Ci troviamo di fronte a un paradosso: come si può ripercorrere la carriera di un'artista che ha sempre concepito le sue opere come inseparabili dal contesto in cui sono nate? Buren risponde a questa sfida con un approccio radicale: anziché raccogliere opere preesistenti, le ri-crea, le trasforma, le ri-fà, sapendo che ri-farle significa inevitabilmente anche dis-farle”. Il percorso a Palazzo Buontalenti si apre con due sale dedicate alla ricerca sviluppata alla metà degli anni Sessanta, dove sono esposte opere pittoriche con collage su carta e grandi dipinti su tela di cotone, in cui il linguaggio astratto è indirizzato progressivamente verso una semplificazione formale che Buren identifica con il motivo delle bande verticali bianche e colorate, sempre larghe 8,7 centimetri, provenienti dal tessuto industriale utilizzato dal 1965 per i suoi dipinti e ripreso dall’artista dopo il 1967 in opere poste in contesti urbani, in luoghi istituzionali, e non, dell’arte e della cultura. Un dispositivo visivo semplice divenuto il suo "strumento visivo".
A partire dagli anni Settanta, i suoi lavori si fanno tridimensionali grazie a tessuti stampati, carta, vetro, specchio, legno, plexiglass, e sono realizzati in funzione del contesto che li ospita. La mostra prosegue quindi con lavori del 2014 – Tryptique Electrique-Orange e Tryptique Electrique-Rouge – dedicati al colore e alla luce, composti da led fluorescenti e fibre ottiche. Di passaggio tra la prima e la seconda parte del percorso, c'è la corte interna di Palazzo Buontalenti dove si trova Découpé/Étiré, ripresa inedita di un lavoro in situ del 1985. La struttura, che occupa tutto lo spazio con una forma a croce, vuole essere un gioco prospettico. Come racconta lo stesso Buren “in una serie di portici che, come bambole russe, possono essere incastrati uno nell’altro, dal più grande al più piccolo, per formare un unico piano.
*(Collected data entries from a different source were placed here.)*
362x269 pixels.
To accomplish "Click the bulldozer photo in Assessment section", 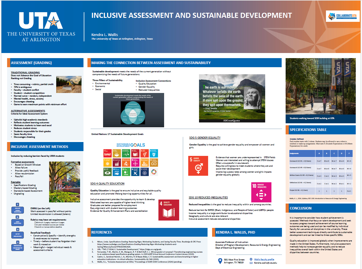I will [x=68, y=84].
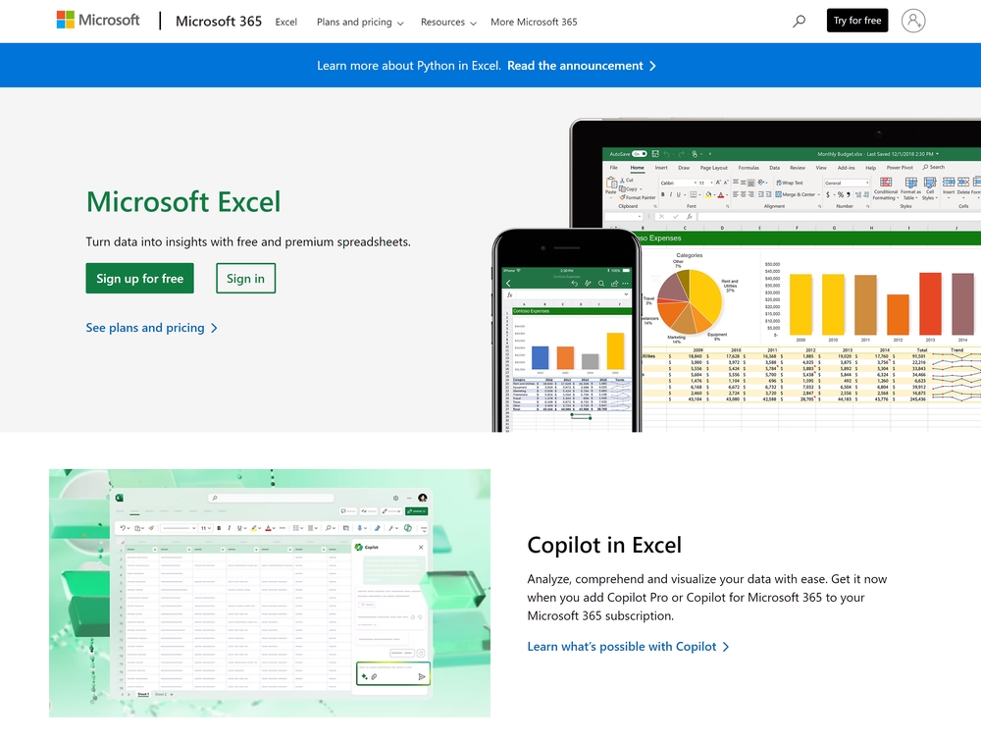This screenshot has height=743, width=981.
Task: Select the Excel menu item
Action: (285, 21)
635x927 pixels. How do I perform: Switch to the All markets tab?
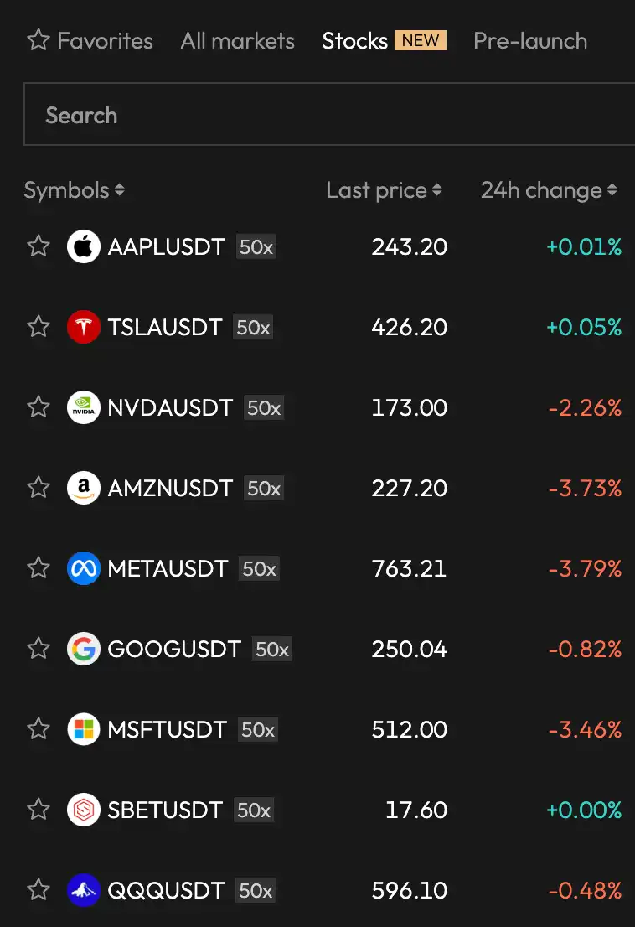pos(237,41)
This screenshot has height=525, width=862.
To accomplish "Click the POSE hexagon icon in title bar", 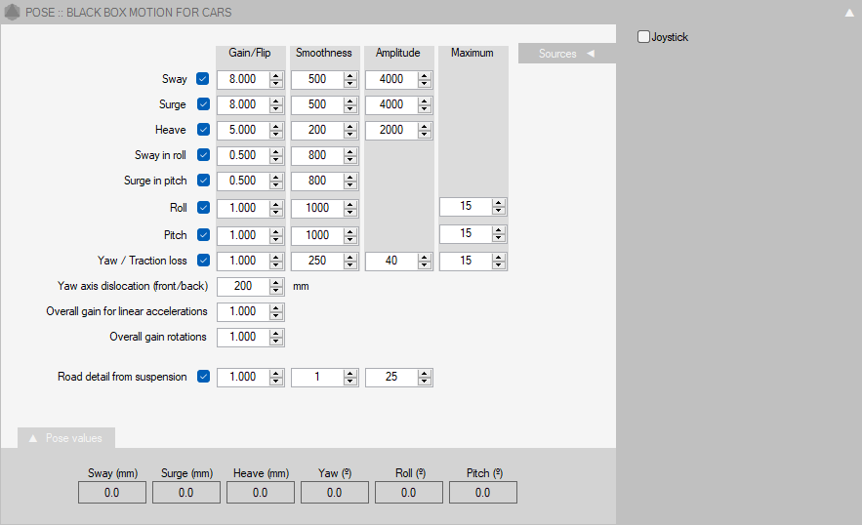I will tap(13, 13).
Ed è proprio questo piano che, una volta ‘tagliato’ in pezzi, può dispiegarsi ed ‘estendersi’ a piacimento, o quasi”. Nella seconda parte del percorso troviamo Quando il colore si guarda, che vediamo di lui?, opera creata/ricreata che riprende un lavoro del 1990 incentrato sul colore e il suo riflesso, e due esempi di cabane eclatée (capanna esplosa), entità costanti all’interno dell’opera di Daniel Buren. Di sala in sala fino all'ultima dedicata ai recenti lavori situati – Prismes et miroirs. Haut-relief, con i quali Buren torna al formato quadrato e dove l’altorilievo, tecnica scultorea qui ricordata da un serie di prismi sporgenti e colorati con il motivo a bande colorate, dona plasticità all’opera.